His sentence was part of a plea deal made with the District Attorney's Office in which prosecutors agreed to drop two misdemeanors, including marijuana possession and driving without a license, on the car theft case in January.
Stoffle was allegedly shot and killed by Brenden Michael Terry, 20, at a residence in the 300 block of North Y Street in Lompoc on March 25. Terry was arrested the same day and charged with murder on March 30. He pleaded not guilty.
Scott was charged with accessory on April 1 after Lompoc Police investigators learned he cleaned the sawed-off shotgun that was allegedly used to shoot Stoffle at point-blank range in the chest. Scott was on bail for car theft when the killing occurred.
Scott wasn't physically present in the Santa Maria courtroom but instead appeared via video conference from the Main Jail on a large projector screen where he was seen wearing a blue jumpsuit and mask due to the COVID-19 pandemic. His attorney, Michael Scott, and Deputy District Attorney Stephanie Schoenburg also appeared remotely.
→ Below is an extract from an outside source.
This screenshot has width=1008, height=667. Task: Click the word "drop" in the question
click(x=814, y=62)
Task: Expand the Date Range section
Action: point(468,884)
Stoffle's family also appeared remotely from Texas using video conferencing.
The courtroom was limited to 24 people as the majority of the seats were labeled unavailable to encourage social distancing. No one was present in the room besides court personnel and reporters. Clear plastic windows separated the clerks from the rest of the court. Everyone was wearing a mask.
During the hearing, Stoffle's grandmother, mother and two sisters read impact statements urging McGregor to give the maximum sentence to Scott and not accept the plea deal. Technical glitches interrupted their statements and temporarily halted the proceedings several times.
"I am also mourning the loss of so many hopes and dreams," said Angelica Stoffle, Sarah's mother. "There's an emptiness inside of me that will haunt me for the rest of my life."
Serena Stoffle, Sarah's sister, interrupted and chided McGregor several times after he handed down the sentence.
"This was a joke," Serena said shortly after the hearing concluded. "Justice was not served today."
Despite the urging of her family, McGregor obliged the plea deal due to Scott's admission of the accessory charge, which was based on a statement given by the Scott's grandmother, who allegedly hid the weapon but revealed its location at the urging of her grandson, according to Schoenburg.
"I understand the additional pain I'm inflicting on the family by allowing the plea deal to go forward," McGregor said. "The court has no ability not to impose [good work time credits]."